Frequently asked questions
Are standard form contracts presumed void for lack of consent?
No. Standard form contracts are valid contracts, fully satisfying Section 10 of the Indian Contract Act. The signature rule from L'Estrange v. F. Graucob (1934) 2 KB 394 makes the customer bound by terms in a signed document whether or not he has read them, subject to fraud and misrepresentation. What courts apply is a protective overlay: the doctrine of reasonable notice for unsigned terms, contra proferentem for ambiguous exemption clauses, and unconscionability under Section 23 read with Brojo Nath Ganguly (1986) 3 SCC 156 for manifestly unfair terms imposed by a stronger party on a weaker one.
What did Thornton v. Shoe Lane Parking decide about onerous clauses?

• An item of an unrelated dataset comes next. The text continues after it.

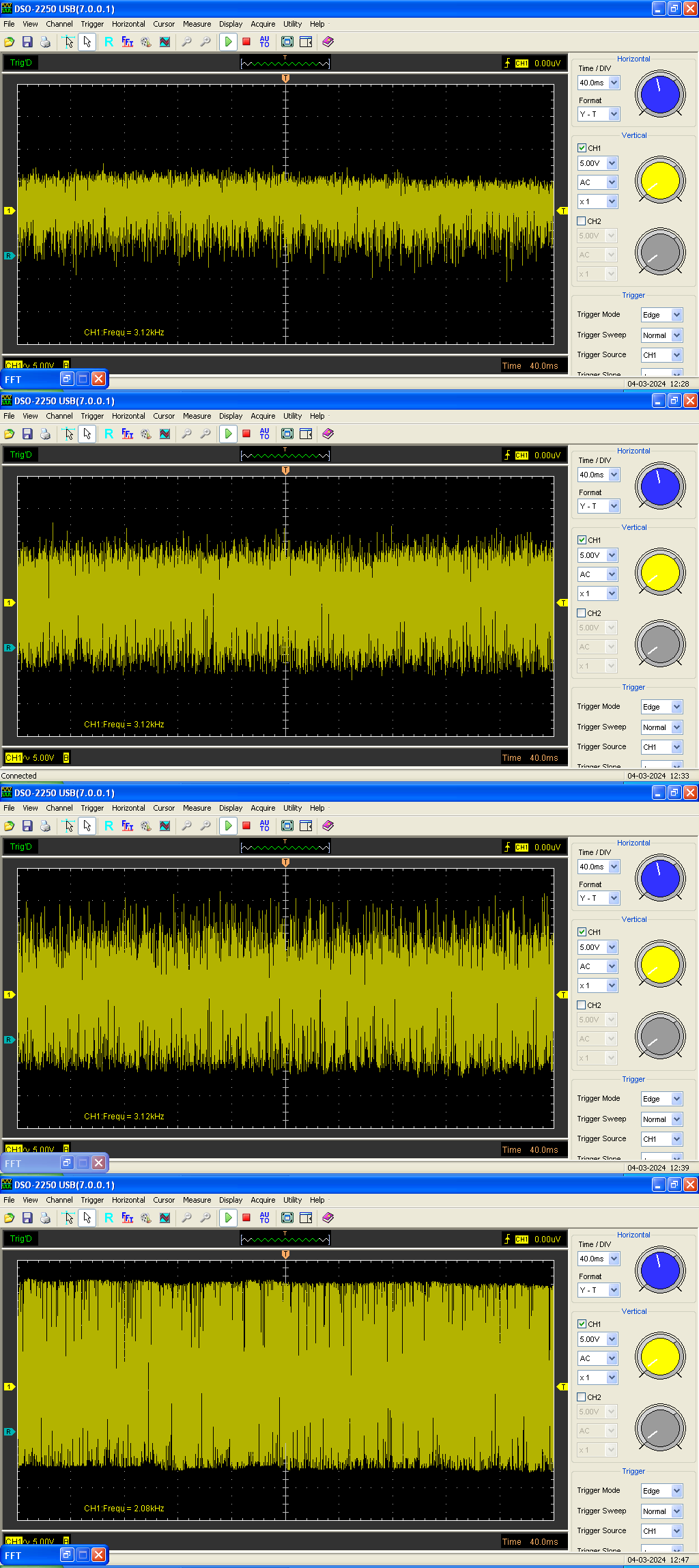
Task: Click the Print icon in the topmost window
Action: coord(45,42)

Lord Denning MR held that a particularly onerous or unusual clause must be fairly brought to the attention of the other party before it can be incorporated into the contract. In Thornton, the contract was concluded at the moment the motorist put his coin into the automatic ticket machine; words printed on the ticket itself, received after that moment, came too late. The doctrine has come to be summarised as the requirement that an onerous clause be highlighted, sometimes described as needing to be printed in red ink with a red hand pointing to it. Mere existence of the clause in fine print is insufficient.

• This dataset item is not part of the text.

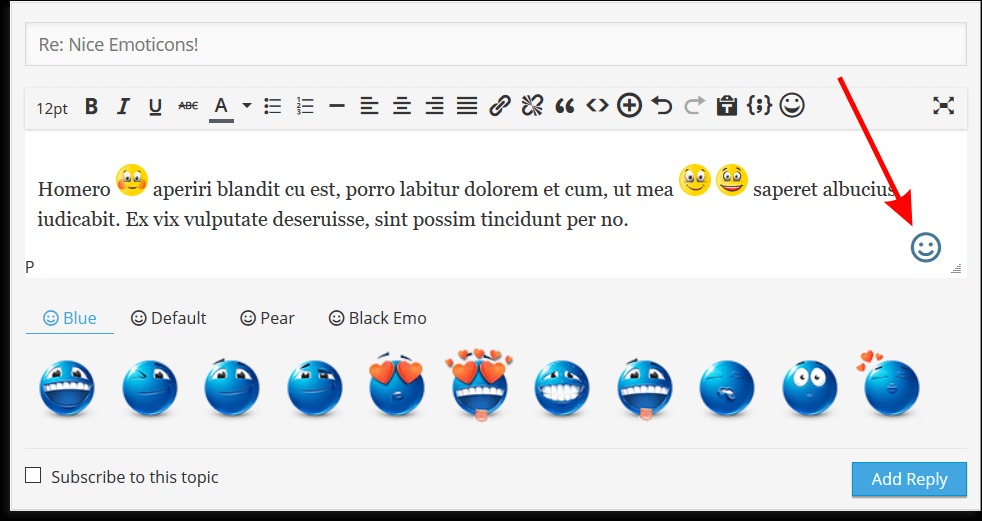
Task: Apply italic formatting
Action: pyautogui.click(x=123, y=107)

Does the doctrine of fundamental breach still apply in India?
The doctrine of fundamental breach has had a rise and fall in England. In Photo Production v. Securicor (1980) AC 827, the House of Lords curtailed it for commercial contracts, leaving the field to the Unfair Contract Terms Act, 1977. India has no equivalent statute regulating unfair contract terms generally, so the Indian courts retain the doctrine as one possible guide alongside Section 23 and the unconscionability principle in Brojo Nath Ganguly. It allows a court to refuse to enforce an exemption clause that would defeat the basic purpose of the contract — a warehouse exempting itself from the loss of the very goods it was paid to store, for instance.
What does Section 10A of the IT Act, 2000, do for e-contracts?

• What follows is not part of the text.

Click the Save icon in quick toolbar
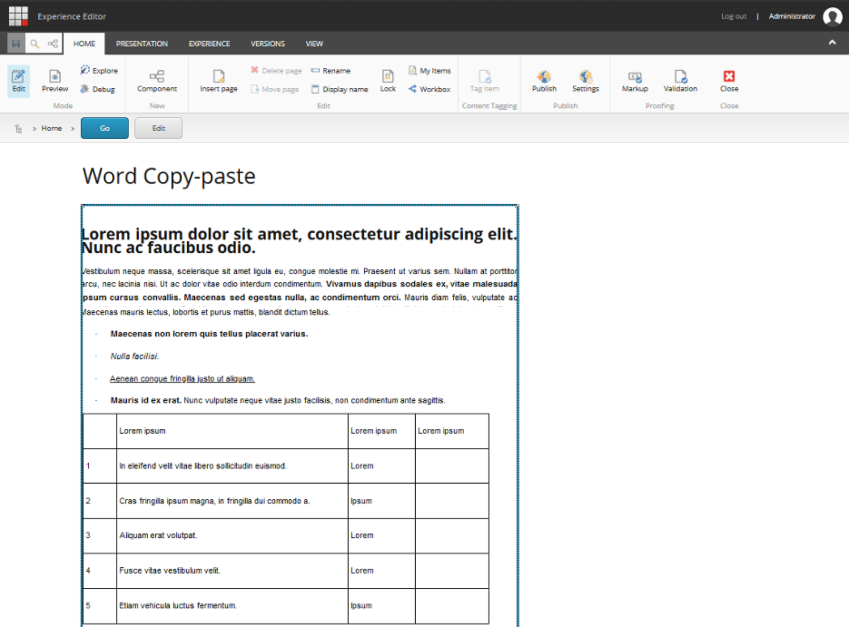15,44
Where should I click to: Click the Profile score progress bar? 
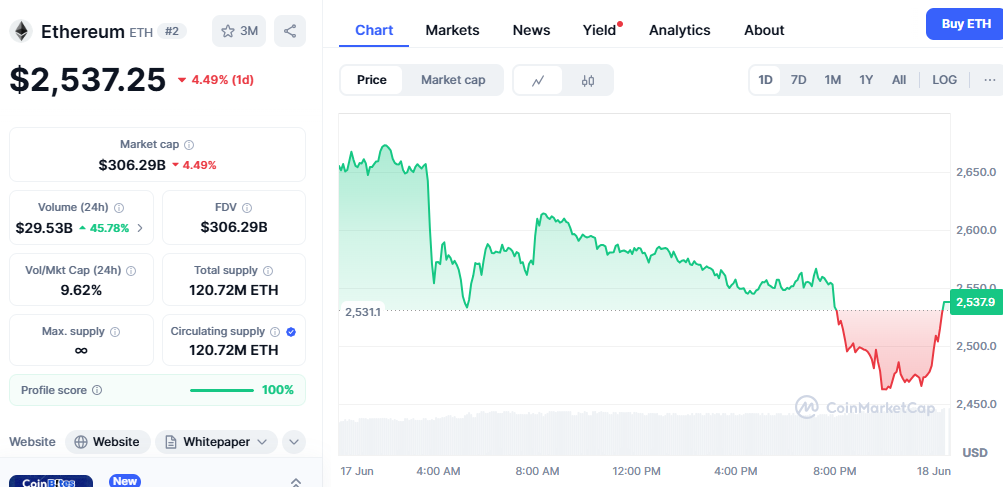[221, 390]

Section 10A, inserted by the 2008 amendment to the IT Act, declares that where the communication of proposals, the acceptance of proposals, the revocation of proposals and acceptances is expressed in electronic form or by means of an electronic record, such contract shall not be deemed to be unenforceable solely on the ground that such electronic form or means was used. The provision removes any lingering doubt about the validity of contracts formed online and dovetails with Section 10 of the Indian Contract Act. The substantive essentials — offer, acceptance, lawful consideration, capacity, voluntary consent and lawful object — must still be satisfied; Section 10A merely closes the medium-of-formation question.
How does Section 13 of the IT Act fix the place where an electronic contract is formed?
Section 13 of the IT Act, 2000, provides default rules for the time and place of dispatch and receipt of electronic records. An electronic record is deemed to be dispatched when it enters a computer resource outside the control of the originator, and to be received at the time it enters the designated computer resource of the addressee. As to place, save as otherwise agreed, an electronic record is deemed to be dispatched at the place where the originator has his place of business, and to be received at the place where the addressee has his place of business. This default fixes the jurisdictional anchor in cross-border online transactions where the parties have not agreed on a forum.